**TASK DATA**:
━━━━━━
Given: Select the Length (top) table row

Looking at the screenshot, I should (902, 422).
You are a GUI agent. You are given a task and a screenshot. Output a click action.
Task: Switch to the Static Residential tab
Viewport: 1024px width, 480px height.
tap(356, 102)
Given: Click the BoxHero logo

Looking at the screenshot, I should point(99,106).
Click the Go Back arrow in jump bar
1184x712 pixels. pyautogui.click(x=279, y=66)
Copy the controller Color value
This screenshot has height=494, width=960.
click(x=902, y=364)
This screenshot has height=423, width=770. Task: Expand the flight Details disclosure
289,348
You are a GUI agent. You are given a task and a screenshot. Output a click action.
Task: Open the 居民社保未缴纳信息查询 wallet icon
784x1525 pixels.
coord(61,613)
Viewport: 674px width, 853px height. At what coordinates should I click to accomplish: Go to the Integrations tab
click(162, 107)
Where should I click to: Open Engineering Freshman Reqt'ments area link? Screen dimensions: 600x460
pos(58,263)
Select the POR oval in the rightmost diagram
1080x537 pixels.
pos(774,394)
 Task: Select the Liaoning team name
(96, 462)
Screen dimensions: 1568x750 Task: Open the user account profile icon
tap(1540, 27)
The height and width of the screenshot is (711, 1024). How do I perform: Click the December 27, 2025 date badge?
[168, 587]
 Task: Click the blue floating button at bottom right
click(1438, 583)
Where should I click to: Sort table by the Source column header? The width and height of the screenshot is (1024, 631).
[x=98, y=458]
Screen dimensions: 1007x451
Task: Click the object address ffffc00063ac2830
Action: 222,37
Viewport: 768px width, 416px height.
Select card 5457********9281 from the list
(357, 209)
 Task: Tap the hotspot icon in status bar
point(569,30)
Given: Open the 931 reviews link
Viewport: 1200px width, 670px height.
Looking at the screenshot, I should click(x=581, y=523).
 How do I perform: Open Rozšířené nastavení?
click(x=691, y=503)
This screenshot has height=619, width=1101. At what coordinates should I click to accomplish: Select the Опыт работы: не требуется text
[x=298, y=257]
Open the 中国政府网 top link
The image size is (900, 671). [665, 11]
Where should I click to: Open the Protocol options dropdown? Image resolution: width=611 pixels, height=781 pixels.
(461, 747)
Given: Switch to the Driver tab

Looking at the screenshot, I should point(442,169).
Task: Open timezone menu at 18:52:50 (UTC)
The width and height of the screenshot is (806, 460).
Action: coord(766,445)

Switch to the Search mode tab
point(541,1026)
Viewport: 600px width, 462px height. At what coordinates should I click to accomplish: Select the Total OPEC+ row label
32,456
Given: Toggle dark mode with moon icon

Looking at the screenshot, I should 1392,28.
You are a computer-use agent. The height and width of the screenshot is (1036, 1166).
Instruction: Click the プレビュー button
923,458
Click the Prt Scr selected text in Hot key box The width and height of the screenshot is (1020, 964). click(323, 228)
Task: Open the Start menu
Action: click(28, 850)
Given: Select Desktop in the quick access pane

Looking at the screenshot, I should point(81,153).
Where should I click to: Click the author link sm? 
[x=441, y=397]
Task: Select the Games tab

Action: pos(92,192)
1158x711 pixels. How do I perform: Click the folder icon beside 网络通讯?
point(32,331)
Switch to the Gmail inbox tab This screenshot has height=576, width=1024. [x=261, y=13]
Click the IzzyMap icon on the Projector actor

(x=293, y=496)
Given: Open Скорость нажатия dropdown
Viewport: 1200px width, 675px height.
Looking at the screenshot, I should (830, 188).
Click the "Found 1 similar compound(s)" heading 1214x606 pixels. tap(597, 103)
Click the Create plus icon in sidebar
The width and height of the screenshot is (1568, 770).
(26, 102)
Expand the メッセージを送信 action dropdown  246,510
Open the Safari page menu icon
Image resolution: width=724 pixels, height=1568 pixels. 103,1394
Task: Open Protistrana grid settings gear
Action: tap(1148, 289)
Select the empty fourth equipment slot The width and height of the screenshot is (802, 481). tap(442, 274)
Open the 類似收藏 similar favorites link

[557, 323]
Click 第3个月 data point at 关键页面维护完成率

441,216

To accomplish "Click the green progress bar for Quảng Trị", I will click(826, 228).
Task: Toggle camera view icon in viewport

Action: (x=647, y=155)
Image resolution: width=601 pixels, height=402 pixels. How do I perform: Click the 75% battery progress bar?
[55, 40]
━━━━━━
**ASSIGNMENT**:
Restate the records above in full, keeping each line exactly as it stands.

**TASK ANSWER**:
Given: Select the Length (top) table row

Looking at the screenshot, I should (902, 422).
You are a GUI agent. You are given a task and a screenshot. Output a click action.
Task: Switch to the Static Residential tab
Viewport: 1024px width, 480px height.
tap(356, 102)
Given: Click the BoxHero logo

Looking at the screenshot, I should point(99,106).
Click the Go Back arrow in jump bar
1184x712 pixels. pyautogui.click(x=279, y=66)
Copy the controller Color value
This screenshot has height=494, width=960.
click(x=902, y=364)
This screenshot has height=423, width=770. Task: Expand the flight Details disclosure
289,348
You are a GUI agent. You are given a task and a screenshot. Output a click action.
Task: Open the 居民社保未缴纳信息查询 wallet icon
784x1525 pixels.
coord(61,613)
Viewport: 674px width, 853px height. At what coordinates should I click to accomplish: Go to the Integrations tab
click(162, 107)
Where should I click to: Open Engineering Freshman Reqt'ments area link? Screen dimensions: 600x460
pos(58,263)
Select the POR oval in the rightmost diagram
1080x537 pixels.
pos(774,394)
 Task: Select the Liaoning team name
(96, 462)
Screen dimensions: 1568x750 Task: Open the user account profile icon
tap(1540, 27)
The height and width of the screenshot is (711, 1024). How do I perform: Click the December 27, 2025 date badge?
[168, 587]
 Task: Click the blue floating button at bottom right
click(1438, 583)
Where should I click to: Sort table by the Source column header? The width and height of the screenshot is (1024, 631).
[x=98, y=458]
Screen dimensions: 1007x451
Task: Click the object address ffffc00063ac2830
Action: 222,37
Viewport: 768px width, 416px height.
Select card 5457********9281 from the list
(357, 209)
 Task: Tap the hotspot icon in status bar
point(569,30)
Given: Open the 931 reviews link
Viewport: 1200px width, 670px height.
Looking at the screenshot, I should click(x=581, y=523).
 How do I perform: Open Rozšířené nastavení?
click(x=691, y=503)
This screenshot has height=619, width=1101. At what coordinates should I click to accomplish: Select the Опыт работы: не требуется text
[x=298, y=257]
Open the 中国政府网 top link
The image size is (900, 671). [665, 11]
Where should I click to: Open the Protocol options dropdown? Image resolution: width=611 pixels, height=781 pixels.
(461, 747)
Given: Switch to the Driver tab

Looking at the screenshot, I should point(442,169).
Task: Open timezone menu at 18:52:50 (UTC)
The width and height of the screenshot is (806, 460).
Action: coord(766,445)

Switch to the Search mode tab
point(541,1026)
Viewport: 600px width, 462px height. At what coordinates should I click to accomplish: Select the Total OPEC+ row label
32,456
Given: Toggle dark mode with moon icon

Looking at the screenshot, I should 1392,28.
You are a computer-use agent. The height and width of the screenshot is (1036, 1166).
Instruction: Click the プレビュー button
923,458
Click the Prt Scr selected text in Hot key box The width and height of the screenshot is (1020, 964). click(323, 228)
Task: Open the Start menu
Action: click(28, 850)
Given: Select Desktop in the quick access pane

Looking at the screenshot, I should point(81,153).
Where should I click to: Click the author link sm? 
[x=441, y=397]
Task: Select the Games tab

Action: pos(92,192)
1158x711 pixels. How do I perform: Click the folder icon beside 网络通讯?
point(32,331)
Switch to the Gmail inbox tab This screenshot has height=576, width=1024. [x=261, y=13]
Click the IzzyMap icon on the Projector actor

(x=293, y=496)
Given: Open Скорость нажатия dropdown
Viewport: 1200px width, 675px height.
Looking at the screenshot, I should (830, 188).
Click the "Found 1 similar compound(s)" heading 1214x606 pixels. tap(597, 103)
Click the Create plus icon in sidebar
The width and height of the screenshot is (1568, 770).
(26, 102)
Expand the メッセージを送信 action dropdown  246,510
Open the Safari page menu icon
Image resolution: width=724 pixels, height=1568 pixels. 103,1394
Task: Open Protistrana grid settings gear
Action: tap(1148, 289)
Select the empty fourth equipment slot The width and height of the screenshot is (802, 481). tap(442, 274)
Open the 類似收藏 similar favorites link

[557, 323]
Click 第3个月 data point at 关键页面维护完成率

441,216

To accomplish "Click the green progress bar for Quảng Trị", I will click(826, 228).
Task: Toggle camera view icon in viewport

Action: (x=647, y=155)
Image resolution: width=601 pixels, height=402 pixels. How do I perform: Click the 75% battery progress bar?
[55, 40]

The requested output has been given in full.